The correct answer is C. 13.73 m/s^2.

I tried to solve it originally by starting with...
1. F = ma.
2. Plugging in F(buoyant) = m*a
3. F(buoyant) = (density of balloon)*(volume of balloon)*a
4. (density of air)*(volume of balloon)*g = (density of balloon)*(volume of balloon)*a

Then I solved for a. But this is wrong?

According to the text, you are supposed to solve this by finding F(buoyant). Then find F(gravity). Then, F(buoyant) - F(gravity) = F(remaining).

Then, solve for a in F(remaining) = m(balloon)*a.

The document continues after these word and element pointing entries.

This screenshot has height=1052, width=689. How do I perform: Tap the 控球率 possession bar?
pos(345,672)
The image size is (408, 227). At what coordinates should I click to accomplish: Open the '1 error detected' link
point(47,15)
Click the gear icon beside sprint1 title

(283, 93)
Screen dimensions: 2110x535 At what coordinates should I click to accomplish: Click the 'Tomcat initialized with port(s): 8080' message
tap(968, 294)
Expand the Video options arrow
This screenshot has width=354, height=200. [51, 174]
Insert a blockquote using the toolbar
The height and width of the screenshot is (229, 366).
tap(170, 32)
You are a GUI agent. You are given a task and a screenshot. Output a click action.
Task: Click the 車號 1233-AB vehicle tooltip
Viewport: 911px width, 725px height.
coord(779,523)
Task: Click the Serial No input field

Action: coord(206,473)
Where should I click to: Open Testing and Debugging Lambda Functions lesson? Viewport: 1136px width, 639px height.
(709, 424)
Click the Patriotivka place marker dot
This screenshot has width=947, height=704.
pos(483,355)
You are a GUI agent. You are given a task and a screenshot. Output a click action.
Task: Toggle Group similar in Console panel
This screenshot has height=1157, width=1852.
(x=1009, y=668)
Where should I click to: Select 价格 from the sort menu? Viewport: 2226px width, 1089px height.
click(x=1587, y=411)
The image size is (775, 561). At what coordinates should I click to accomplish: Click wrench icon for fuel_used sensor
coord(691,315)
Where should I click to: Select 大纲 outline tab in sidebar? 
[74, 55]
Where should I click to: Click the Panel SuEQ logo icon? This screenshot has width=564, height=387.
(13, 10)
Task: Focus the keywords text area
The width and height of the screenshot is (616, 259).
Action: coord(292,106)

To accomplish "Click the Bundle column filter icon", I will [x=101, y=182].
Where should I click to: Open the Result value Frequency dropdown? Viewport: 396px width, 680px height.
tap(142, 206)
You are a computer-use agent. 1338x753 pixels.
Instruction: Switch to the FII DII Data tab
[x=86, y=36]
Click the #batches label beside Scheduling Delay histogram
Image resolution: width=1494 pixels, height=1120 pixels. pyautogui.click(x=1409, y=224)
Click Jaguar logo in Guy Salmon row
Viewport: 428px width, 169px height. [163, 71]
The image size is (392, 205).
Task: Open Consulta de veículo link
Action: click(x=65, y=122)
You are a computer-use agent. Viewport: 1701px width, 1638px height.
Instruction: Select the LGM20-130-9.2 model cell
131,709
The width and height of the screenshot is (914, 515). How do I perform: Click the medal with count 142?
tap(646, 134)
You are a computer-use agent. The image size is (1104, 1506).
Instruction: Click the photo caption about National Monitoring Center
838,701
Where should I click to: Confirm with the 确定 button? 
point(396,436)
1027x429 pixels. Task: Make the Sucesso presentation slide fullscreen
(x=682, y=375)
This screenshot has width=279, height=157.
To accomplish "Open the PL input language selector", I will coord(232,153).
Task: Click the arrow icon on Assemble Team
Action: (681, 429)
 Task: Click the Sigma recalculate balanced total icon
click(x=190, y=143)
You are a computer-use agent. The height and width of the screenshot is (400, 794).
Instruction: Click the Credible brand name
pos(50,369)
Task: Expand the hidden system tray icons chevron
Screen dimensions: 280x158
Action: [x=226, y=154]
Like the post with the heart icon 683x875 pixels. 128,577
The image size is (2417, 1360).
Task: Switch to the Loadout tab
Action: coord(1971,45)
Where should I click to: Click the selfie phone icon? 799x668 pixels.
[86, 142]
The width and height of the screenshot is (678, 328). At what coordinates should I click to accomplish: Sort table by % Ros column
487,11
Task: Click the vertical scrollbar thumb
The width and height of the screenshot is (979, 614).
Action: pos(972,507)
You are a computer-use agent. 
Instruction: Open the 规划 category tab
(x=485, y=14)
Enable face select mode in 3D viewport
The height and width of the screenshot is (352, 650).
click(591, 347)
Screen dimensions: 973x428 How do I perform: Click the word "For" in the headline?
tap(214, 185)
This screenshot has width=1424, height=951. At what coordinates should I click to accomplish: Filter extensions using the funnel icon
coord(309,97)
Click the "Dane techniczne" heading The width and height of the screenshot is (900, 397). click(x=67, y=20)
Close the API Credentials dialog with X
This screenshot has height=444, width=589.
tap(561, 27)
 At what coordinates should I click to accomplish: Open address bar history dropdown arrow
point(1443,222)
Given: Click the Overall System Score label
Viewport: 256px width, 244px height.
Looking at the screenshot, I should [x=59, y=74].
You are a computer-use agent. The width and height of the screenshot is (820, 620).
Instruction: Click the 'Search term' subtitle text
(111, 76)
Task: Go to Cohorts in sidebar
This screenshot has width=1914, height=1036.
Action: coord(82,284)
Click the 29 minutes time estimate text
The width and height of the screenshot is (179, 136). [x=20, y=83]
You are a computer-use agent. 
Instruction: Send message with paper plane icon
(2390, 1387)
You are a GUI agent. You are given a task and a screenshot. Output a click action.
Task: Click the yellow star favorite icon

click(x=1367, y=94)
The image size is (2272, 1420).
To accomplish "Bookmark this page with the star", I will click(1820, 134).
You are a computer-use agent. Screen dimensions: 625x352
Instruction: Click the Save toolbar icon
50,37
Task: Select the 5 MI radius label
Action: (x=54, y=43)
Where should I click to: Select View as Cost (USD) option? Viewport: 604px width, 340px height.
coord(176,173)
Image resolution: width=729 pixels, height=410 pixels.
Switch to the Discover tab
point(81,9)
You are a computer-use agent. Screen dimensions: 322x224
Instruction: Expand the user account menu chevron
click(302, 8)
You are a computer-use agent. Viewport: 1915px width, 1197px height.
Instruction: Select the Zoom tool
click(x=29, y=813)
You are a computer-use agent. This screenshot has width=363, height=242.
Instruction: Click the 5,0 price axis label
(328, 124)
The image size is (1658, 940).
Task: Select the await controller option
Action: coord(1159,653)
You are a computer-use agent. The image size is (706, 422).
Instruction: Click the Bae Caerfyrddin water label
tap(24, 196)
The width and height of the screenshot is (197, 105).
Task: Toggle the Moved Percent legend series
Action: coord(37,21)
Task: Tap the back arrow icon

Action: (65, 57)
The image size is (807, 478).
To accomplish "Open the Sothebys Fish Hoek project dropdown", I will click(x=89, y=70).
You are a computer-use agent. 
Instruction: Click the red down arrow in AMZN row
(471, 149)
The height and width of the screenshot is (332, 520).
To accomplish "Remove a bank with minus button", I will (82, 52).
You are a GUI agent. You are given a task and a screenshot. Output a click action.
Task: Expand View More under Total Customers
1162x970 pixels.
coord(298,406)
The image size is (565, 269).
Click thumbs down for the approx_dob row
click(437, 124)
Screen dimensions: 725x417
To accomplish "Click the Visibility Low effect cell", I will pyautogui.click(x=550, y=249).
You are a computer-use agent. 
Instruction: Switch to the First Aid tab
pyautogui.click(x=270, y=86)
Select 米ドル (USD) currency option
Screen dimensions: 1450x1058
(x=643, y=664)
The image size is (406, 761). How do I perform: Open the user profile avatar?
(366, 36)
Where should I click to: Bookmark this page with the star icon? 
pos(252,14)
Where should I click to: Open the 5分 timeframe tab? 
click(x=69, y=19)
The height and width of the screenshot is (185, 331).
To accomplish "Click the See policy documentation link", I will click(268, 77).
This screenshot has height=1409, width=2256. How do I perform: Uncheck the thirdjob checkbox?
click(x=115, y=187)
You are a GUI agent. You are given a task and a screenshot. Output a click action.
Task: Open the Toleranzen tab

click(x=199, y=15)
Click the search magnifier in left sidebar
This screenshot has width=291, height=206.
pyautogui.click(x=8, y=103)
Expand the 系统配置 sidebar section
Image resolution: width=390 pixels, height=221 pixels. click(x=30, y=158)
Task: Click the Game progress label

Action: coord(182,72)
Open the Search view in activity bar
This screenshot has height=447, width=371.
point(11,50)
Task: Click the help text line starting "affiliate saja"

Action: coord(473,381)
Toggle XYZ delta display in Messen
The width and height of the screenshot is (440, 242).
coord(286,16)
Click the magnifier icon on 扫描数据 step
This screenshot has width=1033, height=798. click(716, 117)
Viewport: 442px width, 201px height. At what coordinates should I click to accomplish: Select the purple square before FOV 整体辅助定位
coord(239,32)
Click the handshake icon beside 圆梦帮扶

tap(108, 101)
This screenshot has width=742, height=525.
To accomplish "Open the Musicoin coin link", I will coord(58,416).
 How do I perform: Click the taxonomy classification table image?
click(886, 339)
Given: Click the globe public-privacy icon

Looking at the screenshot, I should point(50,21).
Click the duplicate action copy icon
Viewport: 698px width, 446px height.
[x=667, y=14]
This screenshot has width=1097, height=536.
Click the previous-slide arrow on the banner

How does this make sense? F(remaining) is just a value indicating how much F(buoyant) exceeds F(gravity).

#### RogueUnicorn

##### rawr.
7+ Year Member
A helium-filled balloon (p = 0.5 kg/m^3) is released into the air. The balloon has a diameter of 1 m. Neglecting air resistance, what will be the balloon's initial upward acceleration when released from rest? (density of air is 1.2 kg/m^3)

A. 3.65 m/s^2
B. 5.34 m/s^2
C. 13.73 m/s^2
D. 19.45 m/s^2

The correct answer is C. 13.73 m/s^2.

I tried to solve it originally by starting with...
1. F = ma.
2. Plugging in F(buoyant) = m*a
3. F(buoyant) = (density of balloon)*(volume of balloon)*a
4. (density of air)*(volume of balloon)*g = (density of balloon)*(volume of balloon)*a

Then I solved for a. But this is wrong?

According to the text, you are supposed to solve this by finding F(buoyant). Then find F(gravity). Then, F(buoyant) - F(gravity) = F(remaining).

Then, solve for a in F(remaining) = m(balloon)*a.

How does this make sense? F(remaining) is just a value indicating how much F(buoyant) exceeds F(gravity).
which would generate the NET upwards force. draw a force diagram

#### Geekchick921

##### Achievement Unlocked: MD
Moderator Emeritus
10+ Year Member
Imagine this as a free body diagram, we have the weight of the balloon, about 20N, as a vector pointing down, and the buoyant force, about 48N, as a vector pointing up. The different (28N) will be the net force acting on the balloon, and since the balloon has a mass of about 2kg, the upwards acceleration is about 14 m/s^2.

#### PhilIvey

10+ Year Member
5+ Year Member
A helium-filled balloon (p = 0.5 kg/m^3) is released into the air. The balloon has a diameter of 1 m. Neglecting air resistance, what will be the balloon's initial upward acceleration when released from rest? (density of air is 1.2 kg/m^3)

A. 3.65 m/s^2
B. 5.34 m/s^2
C. 13.73 m/s^2
D. 19.45 m/s^2

The correct answer is C. 13.73 m/s^2.

I tried to solve it originally by starting with...
1. F = ma.
2. Plugging in F(buoyant) = m*a
3. F(buoyant) = (density of balloon)*(volume of balloon)*a
4. (density of air)*(volume of balloon)*g = (density of balloon)*(volume of balloon)*a

Then I solved for a. But this is wrong?

According to the text, you are supposed to solve this by finding F(buoyant). Then find F(gravity). Then, F(buoyant) - F(gravity) = F(remaining).

Then, solve for a in F(remaining) = m(balloon)*a.

How does this make sense? F(remaining) is just a value indicating how much F(buoyant) exceeds F(gravity).
Minimal math is involved. Fb=Pair(V)(g) Mg=Pballoon(V)(g)
So since everything is the same except for density, you have the following:
1.2K-.5K=.7K K=(V*g)
.7*V*g=.5(V) Net FB=ma m=Pballon(Volume(
7/.5=A = 70/5=14.

#### Tokspor

Thanks for the responses. I got it now.